Morris v. Ohio Cas. Ins. Co. (1988) 35 Ohio St.3d 45, 47, 517 N.E.2d 904, 907. Therefore, we must determine whether the Bennetts met their initial burden to demonstrate the absence of a genuine issue of material fact regarding the claims in their complaint.

{¶ 13} The Bennetts filed several documents in support of their motion for a summary judgment: the signed and unsigned contracts, the receipts, and the printouts showing that Meshell had done business under an unregistered fictitious name. Meshell argues that the Bennetts failed to put forward proper summary judgment evidence because they have not produced any "affidavits, transcripts of testimony[,] or certified documents, as is required by Civil Rule 56." However, Civ. R. 56 allows the party seeking affirmative relief to move for a summary judgment with or with supporting affidavits, and, having failed to object to the propriety of this evidence in the trial court, Meshell has forfeited any error in the trial court's use of this evidence. Thompson v. Ghee (10th Dist. 2000), 139 Ohio App.3d 195, 199, 743 N.E.2d 459, 462 ("It is a fundamental tenet that a party who does not respond to an adverse party's motion for summary judgment may not raise issues on appeal that should have been raised in response to the motion for summary judgment."). However, "`"[w]here the evidentiary matter in support of the motion does not establish the absence of a genuine issue, summary judgment must be denied even if no opposing evidentiary matter is presented.''" Toledo's Great Eastern Shoppers City, Inc. v. Abde's Black Angus Steak House No. III, Inc. (1986), 24 Ohio St.3d 198, 202, 494 N.E.2d 1101, 1104, quoting Wright, Miller Kane, Federal Practice and Procedure, Civil 2d (1983) 523-524, Section 2739, quoting in turn Advisory Committee Note to Fed.R.Civ.P. 56 (emphasis in original). Here, the Bennetts have failed to demonstrate that there is no genuine issue of material fact regarding each element.

**TASK DETAILS**. Copy the court opinion passage word for word, from "Morris v. Ohio" up to and including "in their complaint.".

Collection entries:
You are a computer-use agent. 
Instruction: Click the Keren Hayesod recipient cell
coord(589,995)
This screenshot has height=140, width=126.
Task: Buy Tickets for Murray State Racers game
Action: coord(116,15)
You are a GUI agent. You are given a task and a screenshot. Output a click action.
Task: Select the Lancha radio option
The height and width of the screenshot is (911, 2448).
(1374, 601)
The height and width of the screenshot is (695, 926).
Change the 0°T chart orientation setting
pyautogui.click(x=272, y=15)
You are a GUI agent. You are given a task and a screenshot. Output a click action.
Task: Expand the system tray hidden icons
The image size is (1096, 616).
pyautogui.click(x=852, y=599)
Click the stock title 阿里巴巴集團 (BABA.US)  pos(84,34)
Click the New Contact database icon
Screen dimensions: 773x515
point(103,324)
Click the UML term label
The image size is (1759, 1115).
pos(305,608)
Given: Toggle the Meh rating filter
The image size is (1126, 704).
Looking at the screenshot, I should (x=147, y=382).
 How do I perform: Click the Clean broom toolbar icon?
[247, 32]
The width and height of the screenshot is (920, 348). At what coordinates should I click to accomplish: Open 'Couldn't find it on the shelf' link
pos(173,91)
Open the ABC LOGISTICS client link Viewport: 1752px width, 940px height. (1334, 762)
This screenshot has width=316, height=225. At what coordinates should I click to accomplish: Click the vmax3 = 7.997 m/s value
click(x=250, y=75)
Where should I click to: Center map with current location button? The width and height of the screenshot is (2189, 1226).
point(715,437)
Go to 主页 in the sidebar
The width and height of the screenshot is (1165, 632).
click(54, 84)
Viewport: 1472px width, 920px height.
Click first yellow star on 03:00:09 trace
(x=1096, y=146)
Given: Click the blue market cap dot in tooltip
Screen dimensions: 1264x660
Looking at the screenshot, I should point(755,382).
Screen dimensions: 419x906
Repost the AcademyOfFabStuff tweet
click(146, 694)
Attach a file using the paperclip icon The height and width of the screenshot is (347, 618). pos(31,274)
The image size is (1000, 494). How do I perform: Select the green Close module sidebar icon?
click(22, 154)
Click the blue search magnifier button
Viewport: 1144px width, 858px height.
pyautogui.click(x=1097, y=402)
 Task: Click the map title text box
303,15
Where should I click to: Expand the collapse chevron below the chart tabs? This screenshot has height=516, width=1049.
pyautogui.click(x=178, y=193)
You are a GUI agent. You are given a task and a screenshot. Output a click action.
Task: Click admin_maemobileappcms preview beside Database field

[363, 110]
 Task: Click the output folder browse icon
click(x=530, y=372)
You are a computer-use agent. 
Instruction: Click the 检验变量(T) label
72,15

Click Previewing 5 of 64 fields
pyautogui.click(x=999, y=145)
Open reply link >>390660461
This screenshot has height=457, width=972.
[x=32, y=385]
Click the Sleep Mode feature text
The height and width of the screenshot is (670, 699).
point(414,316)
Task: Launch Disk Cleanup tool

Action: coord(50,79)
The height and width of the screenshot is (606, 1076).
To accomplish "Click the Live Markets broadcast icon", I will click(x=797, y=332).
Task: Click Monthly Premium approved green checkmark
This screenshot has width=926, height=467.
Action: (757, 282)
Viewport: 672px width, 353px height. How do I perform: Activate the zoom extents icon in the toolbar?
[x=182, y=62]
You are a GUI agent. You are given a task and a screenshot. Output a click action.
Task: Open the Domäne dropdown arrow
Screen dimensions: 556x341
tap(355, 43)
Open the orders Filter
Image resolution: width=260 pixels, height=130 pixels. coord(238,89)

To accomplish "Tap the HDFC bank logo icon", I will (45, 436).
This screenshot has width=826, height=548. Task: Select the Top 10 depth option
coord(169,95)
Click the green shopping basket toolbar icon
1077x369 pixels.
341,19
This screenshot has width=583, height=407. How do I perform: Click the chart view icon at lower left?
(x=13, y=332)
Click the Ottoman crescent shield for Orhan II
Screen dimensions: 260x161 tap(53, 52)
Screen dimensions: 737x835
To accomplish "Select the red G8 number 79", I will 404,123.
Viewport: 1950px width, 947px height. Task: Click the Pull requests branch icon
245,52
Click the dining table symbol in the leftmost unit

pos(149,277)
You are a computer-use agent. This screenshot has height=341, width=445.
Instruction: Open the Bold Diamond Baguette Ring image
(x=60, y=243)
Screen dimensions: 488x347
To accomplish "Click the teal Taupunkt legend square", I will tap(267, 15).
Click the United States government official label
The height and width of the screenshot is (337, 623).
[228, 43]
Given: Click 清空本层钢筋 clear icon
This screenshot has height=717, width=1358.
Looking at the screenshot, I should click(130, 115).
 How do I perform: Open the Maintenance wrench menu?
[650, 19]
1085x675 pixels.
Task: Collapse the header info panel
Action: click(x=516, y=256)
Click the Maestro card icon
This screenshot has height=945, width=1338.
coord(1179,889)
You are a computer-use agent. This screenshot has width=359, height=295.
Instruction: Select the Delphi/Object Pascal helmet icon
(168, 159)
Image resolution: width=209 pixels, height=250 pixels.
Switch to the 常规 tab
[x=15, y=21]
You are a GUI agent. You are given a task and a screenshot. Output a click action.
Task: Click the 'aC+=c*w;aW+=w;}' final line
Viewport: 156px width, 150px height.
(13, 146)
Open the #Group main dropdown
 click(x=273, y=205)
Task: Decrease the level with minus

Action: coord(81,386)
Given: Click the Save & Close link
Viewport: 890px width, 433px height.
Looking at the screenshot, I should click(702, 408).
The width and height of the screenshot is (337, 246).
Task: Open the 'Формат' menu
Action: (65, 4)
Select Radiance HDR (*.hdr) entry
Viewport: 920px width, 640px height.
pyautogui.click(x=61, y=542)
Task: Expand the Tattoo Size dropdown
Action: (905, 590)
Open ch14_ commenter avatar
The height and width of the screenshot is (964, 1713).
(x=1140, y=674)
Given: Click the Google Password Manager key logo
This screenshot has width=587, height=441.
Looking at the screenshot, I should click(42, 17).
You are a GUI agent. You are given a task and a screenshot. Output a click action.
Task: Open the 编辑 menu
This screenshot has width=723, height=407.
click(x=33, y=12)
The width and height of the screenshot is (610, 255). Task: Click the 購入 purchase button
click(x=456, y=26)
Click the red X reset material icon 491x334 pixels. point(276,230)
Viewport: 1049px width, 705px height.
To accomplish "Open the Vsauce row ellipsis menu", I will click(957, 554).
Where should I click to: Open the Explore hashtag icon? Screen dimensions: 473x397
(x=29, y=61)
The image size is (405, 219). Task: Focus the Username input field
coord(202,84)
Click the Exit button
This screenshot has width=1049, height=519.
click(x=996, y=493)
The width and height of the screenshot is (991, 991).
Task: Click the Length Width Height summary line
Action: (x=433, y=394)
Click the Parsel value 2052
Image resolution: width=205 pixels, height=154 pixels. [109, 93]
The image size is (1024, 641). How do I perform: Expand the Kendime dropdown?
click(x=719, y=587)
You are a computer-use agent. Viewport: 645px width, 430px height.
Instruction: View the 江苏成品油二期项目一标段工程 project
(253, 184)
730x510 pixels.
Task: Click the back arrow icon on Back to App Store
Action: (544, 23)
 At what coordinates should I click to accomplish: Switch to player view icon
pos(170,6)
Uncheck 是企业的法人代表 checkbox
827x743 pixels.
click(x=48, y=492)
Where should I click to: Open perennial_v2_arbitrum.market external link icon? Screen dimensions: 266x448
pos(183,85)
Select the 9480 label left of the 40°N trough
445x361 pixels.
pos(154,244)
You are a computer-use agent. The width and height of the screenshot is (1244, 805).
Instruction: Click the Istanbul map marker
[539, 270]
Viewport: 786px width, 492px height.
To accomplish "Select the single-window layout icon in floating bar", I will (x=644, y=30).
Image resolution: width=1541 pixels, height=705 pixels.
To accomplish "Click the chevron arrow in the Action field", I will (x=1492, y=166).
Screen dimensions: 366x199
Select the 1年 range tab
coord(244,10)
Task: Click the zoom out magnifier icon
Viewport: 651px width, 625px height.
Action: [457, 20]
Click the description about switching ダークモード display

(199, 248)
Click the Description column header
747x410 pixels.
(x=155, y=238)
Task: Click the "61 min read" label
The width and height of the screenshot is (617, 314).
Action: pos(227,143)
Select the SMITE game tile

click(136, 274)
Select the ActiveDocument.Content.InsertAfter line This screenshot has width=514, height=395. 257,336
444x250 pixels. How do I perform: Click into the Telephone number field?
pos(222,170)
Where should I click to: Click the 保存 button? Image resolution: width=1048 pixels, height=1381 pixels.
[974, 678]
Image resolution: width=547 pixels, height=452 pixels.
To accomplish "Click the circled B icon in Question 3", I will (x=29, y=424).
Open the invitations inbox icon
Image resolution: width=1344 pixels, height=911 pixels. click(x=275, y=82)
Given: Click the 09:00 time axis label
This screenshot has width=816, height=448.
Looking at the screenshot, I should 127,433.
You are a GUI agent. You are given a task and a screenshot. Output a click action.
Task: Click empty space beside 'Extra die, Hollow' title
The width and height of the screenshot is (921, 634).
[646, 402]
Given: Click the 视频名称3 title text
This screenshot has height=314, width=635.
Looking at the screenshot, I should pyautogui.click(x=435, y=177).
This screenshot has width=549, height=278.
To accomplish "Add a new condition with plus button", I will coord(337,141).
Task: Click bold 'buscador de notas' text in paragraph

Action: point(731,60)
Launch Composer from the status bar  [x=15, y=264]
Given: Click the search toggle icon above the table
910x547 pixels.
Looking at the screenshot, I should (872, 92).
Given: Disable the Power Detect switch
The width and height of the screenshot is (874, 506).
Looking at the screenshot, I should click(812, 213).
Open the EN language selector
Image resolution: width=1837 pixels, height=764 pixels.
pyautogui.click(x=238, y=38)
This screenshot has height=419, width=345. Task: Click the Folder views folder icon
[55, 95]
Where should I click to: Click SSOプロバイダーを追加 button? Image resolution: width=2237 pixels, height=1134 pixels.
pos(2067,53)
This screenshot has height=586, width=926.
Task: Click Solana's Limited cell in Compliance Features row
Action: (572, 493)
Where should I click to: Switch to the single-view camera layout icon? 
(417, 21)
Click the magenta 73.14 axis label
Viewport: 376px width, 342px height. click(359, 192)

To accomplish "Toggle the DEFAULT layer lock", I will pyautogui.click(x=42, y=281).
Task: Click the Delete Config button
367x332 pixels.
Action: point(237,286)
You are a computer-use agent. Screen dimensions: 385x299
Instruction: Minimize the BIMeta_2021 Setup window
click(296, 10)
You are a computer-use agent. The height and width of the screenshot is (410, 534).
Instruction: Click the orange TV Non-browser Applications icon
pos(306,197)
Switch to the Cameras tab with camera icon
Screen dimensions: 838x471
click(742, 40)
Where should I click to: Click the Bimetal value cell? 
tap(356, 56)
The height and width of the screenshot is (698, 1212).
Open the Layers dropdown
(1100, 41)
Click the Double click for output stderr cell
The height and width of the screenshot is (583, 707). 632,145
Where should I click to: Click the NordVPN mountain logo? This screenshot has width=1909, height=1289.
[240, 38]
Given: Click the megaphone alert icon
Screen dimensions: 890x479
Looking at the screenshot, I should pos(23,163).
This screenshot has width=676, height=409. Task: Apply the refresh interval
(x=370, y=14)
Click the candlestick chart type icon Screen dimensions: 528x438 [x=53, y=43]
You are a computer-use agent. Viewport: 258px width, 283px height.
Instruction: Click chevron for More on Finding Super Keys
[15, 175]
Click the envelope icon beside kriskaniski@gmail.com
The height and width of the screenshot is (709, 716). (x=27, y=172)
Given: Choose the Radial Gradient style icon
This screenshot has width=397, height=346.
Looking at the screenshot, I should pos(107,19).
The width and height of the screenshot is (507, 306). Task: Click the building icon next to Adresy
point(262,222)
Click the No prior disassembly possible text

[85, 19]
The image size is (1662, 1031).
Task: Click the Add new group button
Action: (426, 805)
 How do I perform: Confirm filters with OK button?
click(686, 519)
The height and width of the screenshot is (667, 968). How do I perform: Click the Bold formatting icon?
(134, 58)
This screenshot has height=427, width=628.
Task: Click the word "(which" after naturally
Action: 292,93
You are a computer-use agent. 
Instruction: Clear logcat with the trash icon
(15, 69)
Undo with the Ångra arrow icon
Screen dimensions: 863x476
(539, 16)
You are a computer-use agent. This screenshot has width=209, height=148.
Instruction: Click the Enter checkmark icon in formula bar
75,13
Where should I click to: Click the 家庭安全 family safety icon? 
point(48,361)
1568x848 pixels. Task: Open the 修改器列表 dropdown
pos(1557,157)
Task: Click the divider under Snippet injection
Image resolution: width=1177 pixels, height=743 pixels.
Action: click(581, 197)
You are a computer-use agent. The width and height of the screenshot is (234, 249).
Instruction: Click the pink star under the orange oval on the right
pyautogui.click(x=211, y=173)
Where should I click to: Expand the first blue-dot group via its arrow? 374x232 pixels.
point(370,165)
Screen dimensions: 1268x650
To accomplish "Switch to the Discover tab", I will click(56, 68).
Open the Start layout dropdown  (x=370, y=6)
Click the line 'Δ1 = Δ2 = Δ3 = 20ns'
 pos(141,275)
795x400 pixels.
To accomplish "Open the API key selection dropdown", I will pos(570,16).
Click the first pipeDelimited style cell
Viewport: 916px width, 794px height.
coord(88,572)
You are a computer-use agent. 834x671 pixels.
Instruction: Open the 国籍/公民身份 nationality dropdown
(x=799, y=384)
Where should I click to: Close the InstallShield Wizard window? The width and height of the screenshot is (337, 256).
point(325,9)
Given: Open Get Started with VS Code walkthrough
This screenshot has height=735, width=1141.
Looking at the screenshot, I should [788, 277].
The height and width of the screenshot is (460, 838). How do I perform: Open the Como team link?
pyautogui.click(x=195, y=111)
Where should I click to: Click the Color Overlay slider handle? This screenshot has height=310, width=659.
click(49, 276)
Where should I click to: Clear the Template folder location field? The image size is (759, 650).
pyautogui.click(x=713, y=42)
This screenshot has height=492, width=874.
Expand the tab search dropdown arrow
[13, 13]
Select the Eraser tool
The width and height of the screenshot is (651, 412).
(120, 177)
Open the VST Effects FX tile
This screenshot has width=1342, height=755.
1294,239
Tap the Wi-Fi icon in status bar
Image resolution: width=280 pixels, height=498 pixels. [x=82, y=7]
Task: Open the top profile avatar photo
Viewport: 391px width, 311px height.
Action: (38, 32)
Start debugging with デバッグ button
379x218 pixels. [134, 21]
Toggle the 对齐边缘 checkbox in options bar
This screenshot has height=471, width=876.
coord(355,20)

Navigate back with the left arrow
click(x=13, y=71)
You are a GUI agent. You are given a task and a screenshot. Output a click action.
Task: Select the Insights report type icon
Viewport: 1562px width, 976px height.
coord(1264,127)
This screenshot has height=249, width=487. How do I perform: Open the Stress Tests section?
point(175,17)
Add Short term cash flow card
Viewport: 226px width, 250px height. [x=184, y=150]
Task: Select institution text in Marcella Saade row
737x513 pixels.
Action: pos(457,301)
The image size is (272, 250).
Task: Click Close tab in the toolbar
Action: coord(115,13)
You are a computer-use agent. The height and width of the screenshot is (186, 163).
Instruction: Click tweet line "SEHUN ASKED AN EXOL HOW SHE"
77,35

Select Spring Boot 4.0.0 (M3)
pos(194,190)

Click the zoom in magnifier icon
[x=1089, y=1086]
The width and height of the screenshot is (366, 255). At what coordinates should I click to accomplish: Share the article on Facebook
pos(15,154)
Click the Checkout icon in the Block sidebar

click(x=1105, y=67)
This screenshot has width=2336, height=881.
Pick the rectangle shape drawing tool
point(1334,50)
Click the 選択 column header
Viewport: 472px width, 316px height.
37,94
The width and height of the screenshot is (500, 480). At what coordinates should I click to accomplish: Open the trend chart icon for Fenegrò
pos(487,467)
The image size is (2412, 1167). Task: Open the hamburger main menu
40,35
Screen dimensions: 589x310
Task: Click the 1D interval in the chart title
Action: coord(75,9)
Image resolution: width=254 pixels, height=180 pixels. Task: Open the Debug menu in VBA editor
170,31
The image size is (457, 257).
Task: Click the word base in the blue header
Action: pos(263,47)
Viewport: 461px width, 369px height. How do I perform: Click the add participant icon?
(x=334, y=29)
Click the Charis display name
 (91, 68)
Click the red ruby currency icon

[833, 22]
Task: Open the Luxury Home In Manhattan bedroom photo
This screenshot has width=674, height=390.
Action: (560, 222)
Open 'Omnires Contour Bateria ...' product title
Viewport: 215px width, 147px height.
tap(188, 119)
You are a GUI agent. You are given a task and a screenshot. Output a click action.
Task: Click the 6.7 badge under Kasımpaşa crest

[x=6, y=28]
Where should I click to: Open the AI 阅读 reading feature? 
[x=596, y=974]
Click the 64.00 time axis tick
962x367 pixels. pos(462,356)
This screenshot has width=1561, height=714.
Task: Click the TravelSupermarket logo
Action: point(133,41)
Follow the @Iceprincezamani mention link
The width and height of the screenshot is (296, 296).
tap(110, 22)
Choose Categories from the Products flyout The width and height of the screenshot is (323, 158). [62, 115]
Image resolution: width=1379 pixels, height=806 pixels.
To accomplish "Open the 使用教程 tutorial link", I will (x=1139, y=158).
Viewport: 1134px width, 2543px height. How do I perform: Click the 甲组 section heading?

**RESPONSE FOR THIS EXERCISE**.
Morris v. Ohio Cas. Ins. Co. (1988) 35 Ohio St.3d 45, 47, 517 N.E.2d 904, 907. Therefore, we must determine whether the Bennetts met their initial burden to demonstrate the absence of a genuine issue of material fact regarding the claims in their complaint.